Le suivi proprement dit a donc porté sur 92 personnes (82 femmes et 10 hommes, dont 8 en couple), qui ont reçu des échantillons, avec une explication préalable sur le mode d'emploi et le conseil d'effectuer des essais de pose pour se familiariser avec la technique. Parmi les personnes suivies, 62 (54 femmes et 8 hommes) ont utilisé une ou plusieurs fois le pfp, en majorité des femmes plutôt jeunes (moins de 35 ans).
Des 82 femmes suivies, 56 ont fait des essais de pose (2 ou 3), à l'issue desquels seulement 29 ont décidé de l'utiliser (25 l'ont utilisé d'emblée sans essai de pose). Le temps mis pour le premier essai est de 6 minutes en moyenne et diminue dès le deuxième essai. Une femme sur six, essaie le pfp en présence de son partenaire. La position allongée sur le dos est la plus la souvent adoptée. Plus de la moitié (34/56) choisit de garder en place le pfp pendant 60 minutes en moyenne.
Les raisons évoquées pour un arrêt d'utilisation sont : la réticence ou l'appréhension, l'absence de partenaire, s'il existe, son refus ou sa non-coopération, une mauvaise image du pfp (pas érotique, moins bien que le préservatif masculin). Les auteurs notent qu'au cours des entretiens « de fortes appréhensions ont surgi chez des femmes se représentant leur sexe comme n'étant pas conforme à des caractéristiques esthétiques ou anatomiques circulant dans les médias ou données parfois sans précision par le corps médical ("on m'a dit que je suis sèche", "vagin large", "utérus rétroversé").  »
Une majorité (61 %, soit 38/62 dont 4 hommes) des utilisateurs jugent le pfp « agréable » ou « assez agréable ». Plusieurs femmes disent que la sensation est la même qu'avec un préservatif masculin.

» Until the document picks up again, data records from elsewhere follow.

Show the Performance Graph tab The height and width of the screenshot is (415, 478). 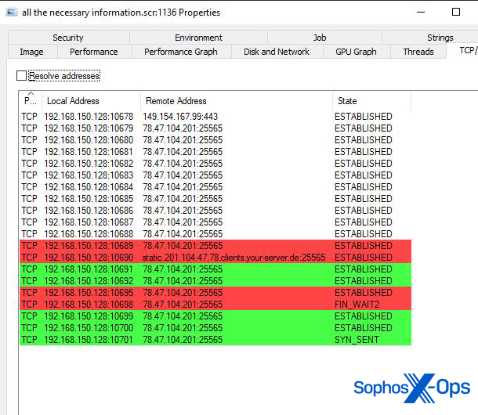tap(181, 52)
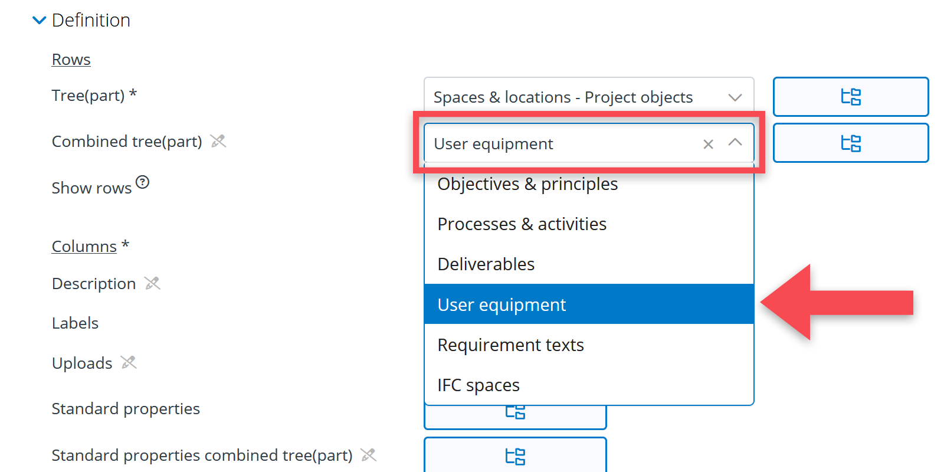Click pin icon beside Standard properties combined tree(part)

(369, 455)
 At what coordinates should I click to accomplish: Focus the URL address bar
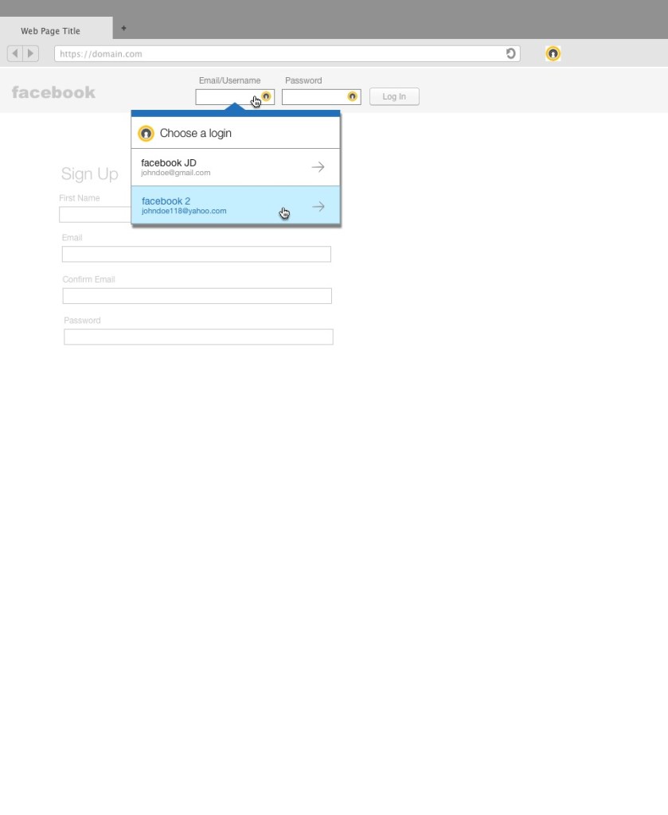click(279, 54)
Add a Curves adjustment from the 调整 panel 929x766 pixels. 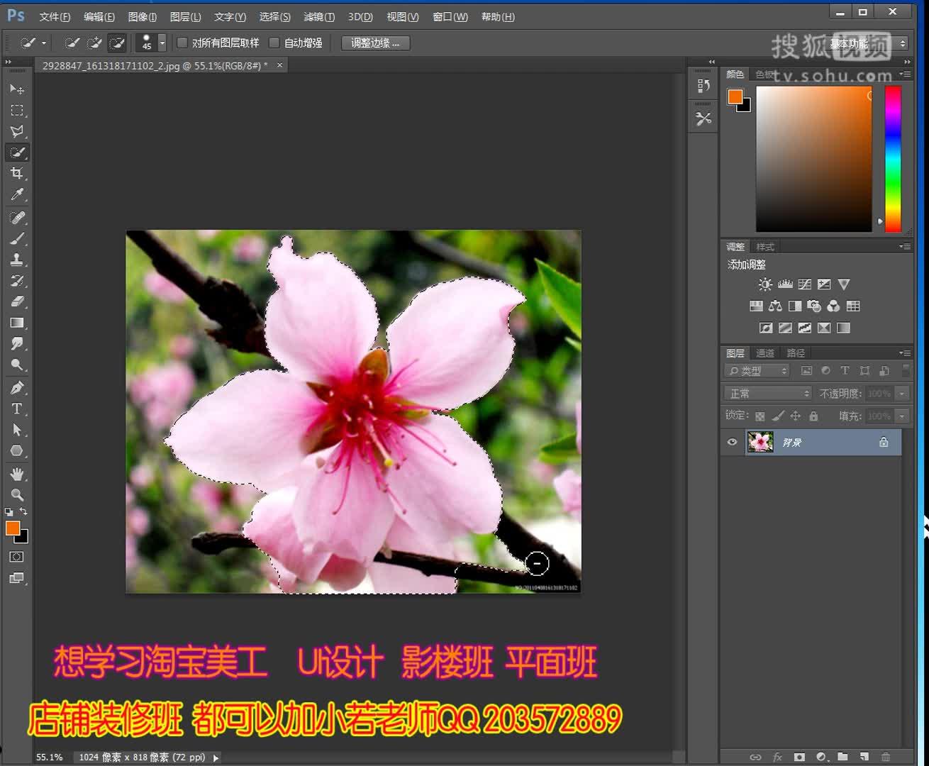804,284
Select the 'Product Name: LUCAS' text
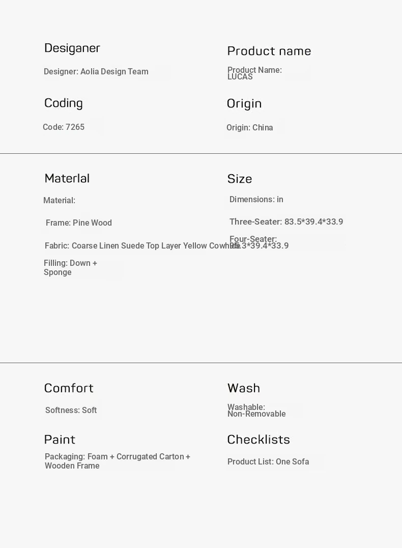This screenshot has height=548, width=402. pos(254,73)
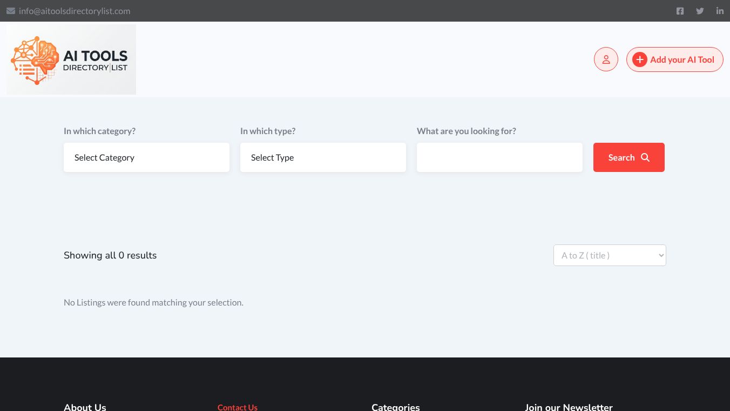Viewport: 730px width, 411px height.
Task: Open the Select Type dropdown
Action: pyautogui.click(x=323, y=157)
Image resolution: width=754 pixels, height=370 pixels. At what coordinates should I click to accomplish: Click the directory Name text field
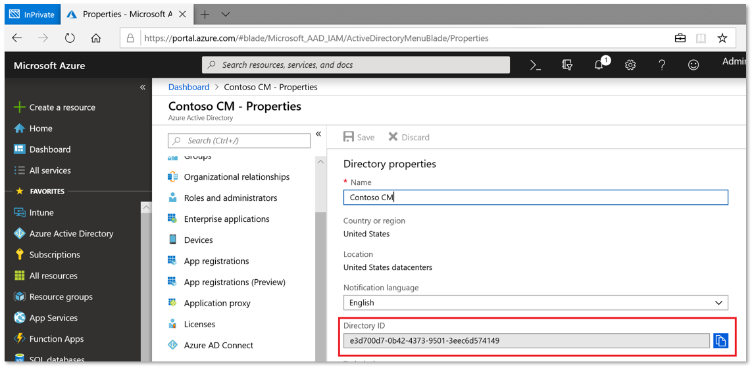535,198
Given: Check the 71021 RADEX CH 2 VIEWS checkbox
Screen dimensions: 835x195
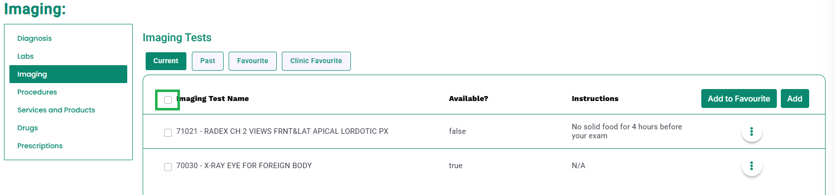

L'appréciation « désagréable » (environ 20 % des utilisateurs) est liée à l'aspect du pfp ( « trop large, avec des plis »), au refus du partenaire ou au manque de sensation. L'opinion des 17 % restants varie selon la période d'utilisation ou le changement de partenaire.

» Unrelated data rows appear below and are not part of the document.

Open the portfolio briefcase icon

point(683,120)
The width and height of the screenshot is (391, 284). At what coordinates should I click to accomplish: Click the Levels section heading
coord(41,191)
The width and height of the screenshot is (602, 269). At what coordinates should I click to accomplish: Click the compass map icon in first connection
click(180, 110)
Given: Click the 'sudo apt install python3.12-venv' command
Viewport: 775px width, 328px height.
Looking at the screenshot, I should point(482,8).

Certaines femmes ont suggéré des améliorations du pfp quant à sa forme, sa texture, la technique de pose et souhaitent qu'il soit plus accessible surtout en pharmacie et moins cher.

Des recommandations.

Les auteurs formulent plusieurs recommandations. « Il ne faut pas hésiter à montrer le pfp quand on en parle et expliquer les raisons de sa forme », conseillent-ils. De même, il faut proposer aux candidates de commencer par des essais de pose. Ce temps permet de mieux maîtriser la technique, de raccourcir le temps de pose et de profiter de l'occasion pour en parler avec le partenaire. La technique conseillée consiste à placer le préservatif au moment d'une excitation sexuelle plutôt qu'à « froid ». Le pfp ne doit en aucun cas être utilisé comme un préservatif masculin (sur la verge en érection, anneau interne ôté), ce type d'utilisation étant à l'origine de déchirures au niveau de la « soudure » entre les deux films de polyuréthane. Enfin, il faudrait renforcer l'information grâce à des campagnes destinées au public. « Continuer à parler du pfp et le rendre disponible (2 ou 3 échantillons gratuits) pour toute femme consultant dans un centre MST, un CDAG, un centre de planification familiale ou un dispensaire médico-social », insistent les auteurs. L'information et la formation du personnel de santé sur le pfp, en particulier des médecins et des pharmaciens, apparaissent également essentiels.